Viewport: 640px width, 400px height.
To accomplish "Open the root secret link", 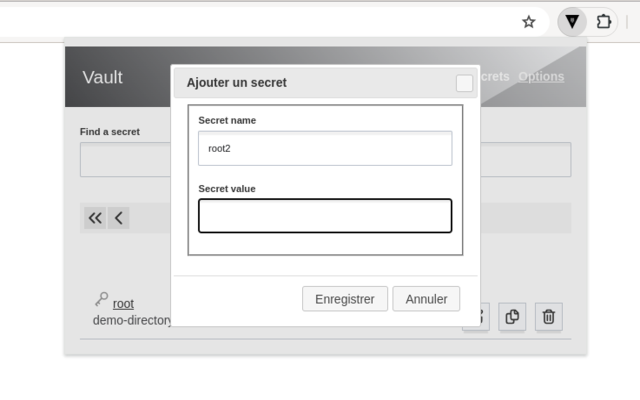I will 123,304.
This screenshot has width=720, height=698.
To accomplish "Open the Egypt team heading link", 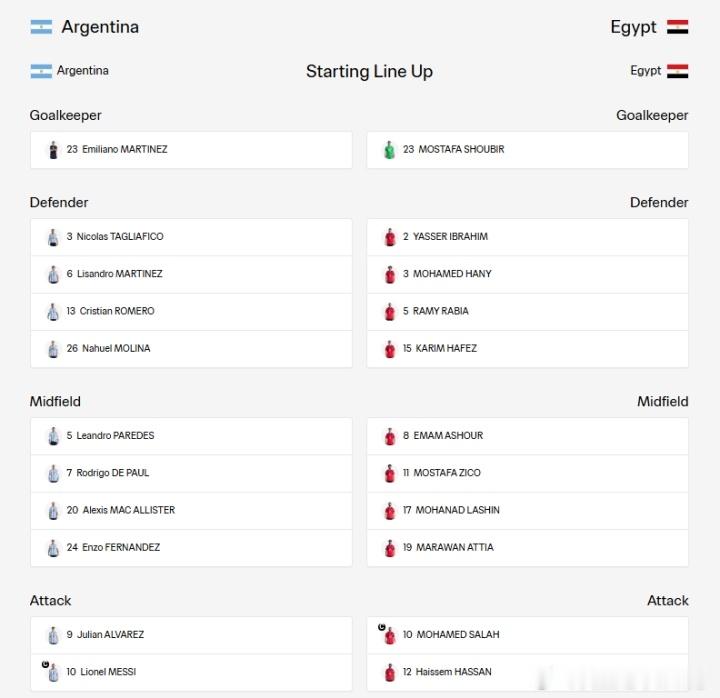I will tap(633, 27).
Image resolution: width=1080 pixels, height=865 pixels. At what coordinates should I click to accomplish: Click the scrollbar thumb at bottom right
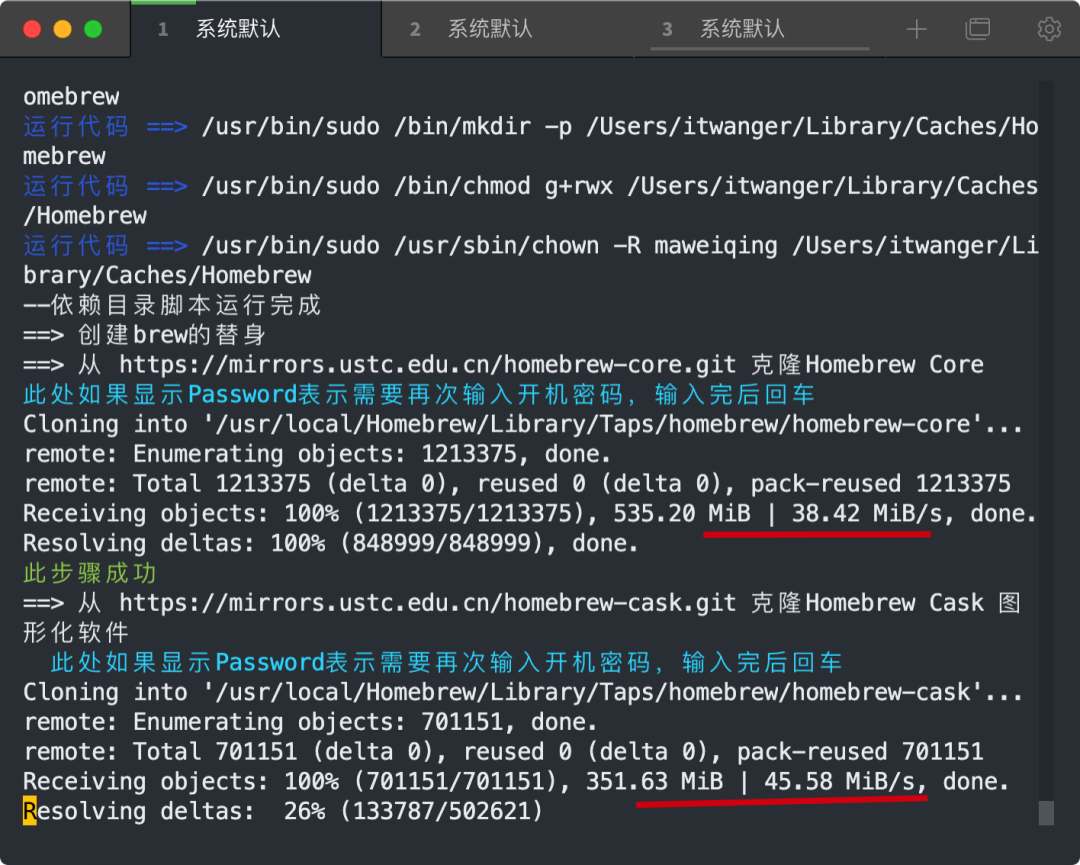[x=1046, y=813]
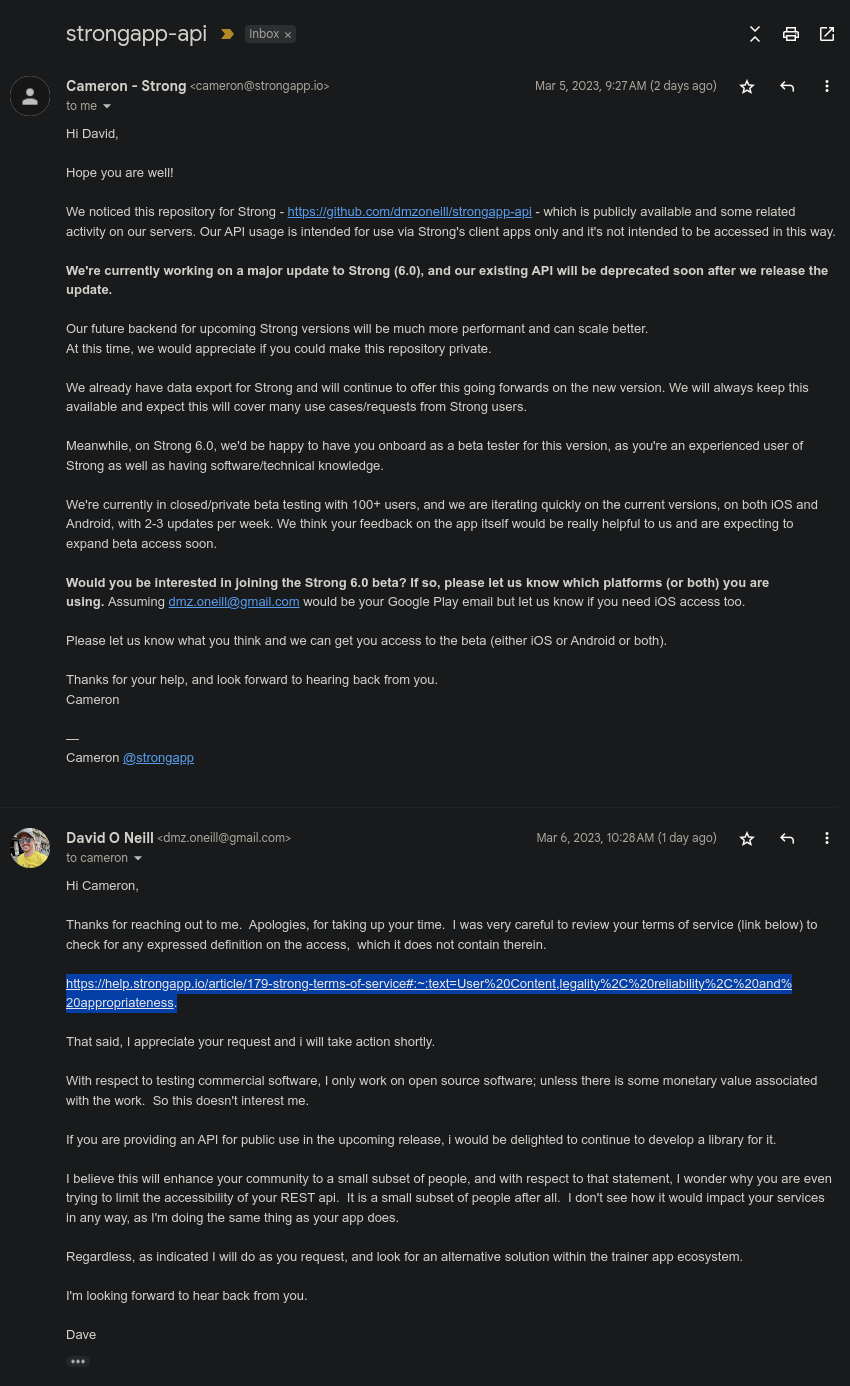Reply to Cameron's message using arrow icon
This screenshot has width=850, height=1386.
787,86
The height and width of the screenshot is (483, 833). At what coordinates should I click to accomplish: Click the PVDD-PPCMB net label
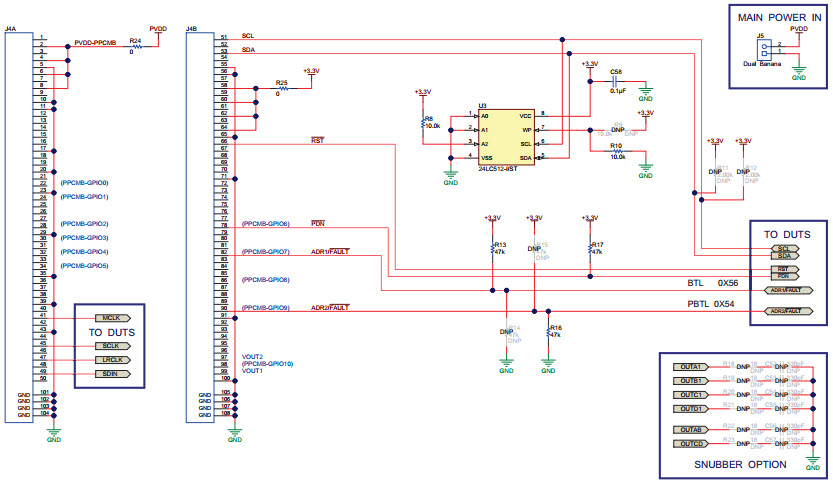[x=96, y=44]
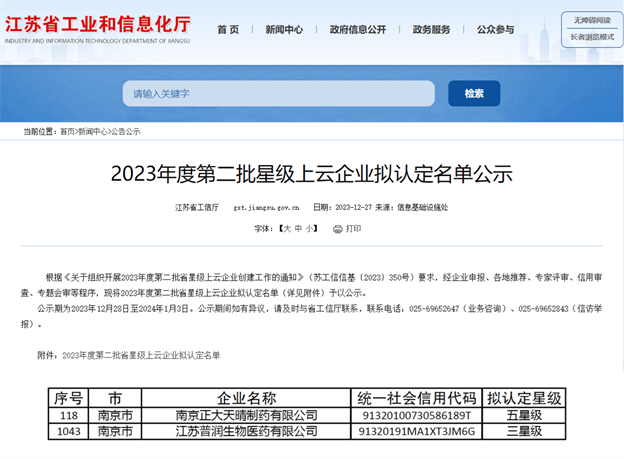Click the 打印 print link

click(x=354, y=229)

================================

Action item
Pictures stay out of this copy. Retype exactly the lines from the one with "The height and" through the last line of the data, both ends included, and nothing more.

Answer for this exercise
The height and width of the screenshot is (483, 833). At what coordinates should I click to accomplish: Click the PVDD-PPCMB net label
[x=96, y=44]
Click the 打印 print link

click(x=354, y=229)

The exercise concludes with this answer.